Microsoft workers shared sexual harassment stories on an internal email chain - danbolt
https://www.theverge.com/2019/4/4/18295647/microsoft-workers-sexual-harassment-stories-internal-email-chain
======
externalreality
First we need to stop acting like HR does anything. HR is paid by the same
employer as the victim and will take the employer's side over the victim any
time. The only thing HR will do is collect information from the victim and
pass that on to legal so they can get a head start in debunking the claim in
case of litigation. There are federal laws that say you should attempt to
resolve the discrimination or harassment issue with HR before a lawsuit or
else the company can use the fact that you did not against you in a federal
court of law. Any such law should be abolished given it's akin to asking a
rape victim to resolve the issue with the rapist's family before going to the
cops.

Second, MS, Google, and Facebook are not the only companies where employees
face sexual harassment and discrimination. Smaller company's employees face
the same shit, probably at a higher rate, but are never mentioned in the the
news unless someone is outright groping women or hanging nooses in the common
area. Smaller companies are even held less liable when found guilty because
the USA, in all of its capitalist BS, is worried that it may put the company
out of business - I mean all they did was break the law, why should they face
any financial hardship. Maybe I'll go rob a gas station and tell the judge not
to lock up my dumb ass because I'll loose my job and face financial hardship.
Basically the United states has no problem bankrupting citizens when they
break the law, but companies get a free pass.

Third, no one is ever held accountable in these cases anyway. The EEOC claims
very few of these cases go to trail and even fewer are actually won. Why?
Because companies pay off women/minorities/disabled people to keep their
mouths shut after firing them (very R-Kelly style). Maybe we should make a
documentary called "Surviving Microsoft". Something should be done to limit
the power of these companies. Australia, for all its racist and sexist faults,
is leading the way on this with current legislation that says, F-THAT if you
big companies can't follow the law then execs will start getting jail time. I
would like to see the day when that law is actually enforced but at least it
is a start.

------
sabana
Massively overblown. Systematic affirmative action is rampant in Microsoft.
White and asian men are discriminated against within the company. It will only
hurt Microsoft.

○ ○ ○ ○ ○

- [Problems to work on]
A - In the Microsoft harassment thread, which country does the first commenter say is leading the way with legislation that could send executives to jail?
B - In the listing, rewrite the stretch from the line containing "Viewport: 903px width, 728px height." through the line containing "Looking at the screenshot, I should tap(189, 49).", replacing "Products" with "Services" and leaving everything else unchanged.

○ ○ ○ ○ ○

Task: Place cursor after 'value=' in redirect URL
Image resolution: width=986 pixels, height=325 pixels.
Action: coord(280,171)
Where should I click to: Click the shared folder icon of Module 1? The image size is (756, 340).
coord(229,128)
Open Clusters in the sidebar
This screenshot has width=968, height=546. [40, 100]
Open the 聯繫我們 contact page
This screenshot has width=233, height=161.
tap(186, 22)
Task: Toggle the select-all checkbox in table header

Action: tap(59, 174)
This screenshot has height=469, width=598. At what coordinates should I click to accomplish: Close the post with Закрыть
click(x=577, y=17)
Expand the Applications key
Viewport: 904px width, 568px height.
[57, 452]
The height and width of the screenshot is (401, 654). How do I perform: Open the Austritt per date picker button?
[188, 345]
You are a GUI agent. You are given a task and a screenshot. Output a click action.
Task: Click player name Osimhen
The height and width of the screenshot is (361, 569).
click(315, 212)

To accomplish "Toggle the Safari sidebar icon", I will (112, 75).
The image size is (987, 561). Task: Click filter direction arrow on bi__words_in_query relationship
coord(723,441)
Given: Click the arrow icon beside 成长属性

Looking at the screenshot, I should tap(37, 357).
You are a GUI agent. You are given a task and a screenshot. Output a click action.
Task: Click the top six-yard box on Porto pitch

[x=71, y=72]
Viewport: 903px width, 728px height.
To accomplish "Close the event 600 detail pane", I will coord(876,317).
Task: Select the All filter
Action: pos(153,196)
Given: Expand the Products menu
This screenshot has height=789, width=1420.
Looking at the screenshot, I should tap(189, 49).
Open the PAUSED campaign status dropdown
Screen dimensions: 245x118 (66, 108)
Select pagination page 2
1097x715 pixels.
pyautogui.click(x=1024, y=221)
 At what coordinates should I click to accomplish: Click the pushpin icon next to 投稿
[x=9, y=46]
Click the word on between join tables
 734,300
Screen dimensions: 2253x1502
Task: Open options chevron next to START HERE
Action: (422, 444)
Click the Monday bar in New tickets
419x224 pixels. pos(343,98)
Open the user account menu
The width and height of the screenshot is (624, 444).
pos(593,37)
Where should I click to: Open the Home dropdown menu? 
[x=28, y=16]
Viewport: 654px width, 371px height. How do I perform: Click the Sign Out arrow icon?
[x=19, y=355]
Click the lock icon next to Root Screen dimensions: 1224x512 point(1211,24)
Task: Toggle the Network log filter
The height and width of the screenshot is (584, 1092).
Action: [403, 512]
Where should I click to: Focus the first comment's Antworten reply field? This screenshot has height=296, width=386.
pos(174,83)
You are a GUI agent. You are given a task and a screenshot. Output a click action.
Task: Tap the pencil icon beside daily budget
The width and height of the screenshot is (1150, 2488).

○ ○ ○ ○ ○

- [Response list]
A - Australia

B -
Viewport: 903px width, 728px height.
To accomplish "Close the event 600 detail pane", I will coord(876,317).
Task: Select the All filter
Action: pos(153,196)
Given: Expand the Services menu
This screenshot has height=789, width=1420.
Looking at the screenshot, I should tap(189, 49).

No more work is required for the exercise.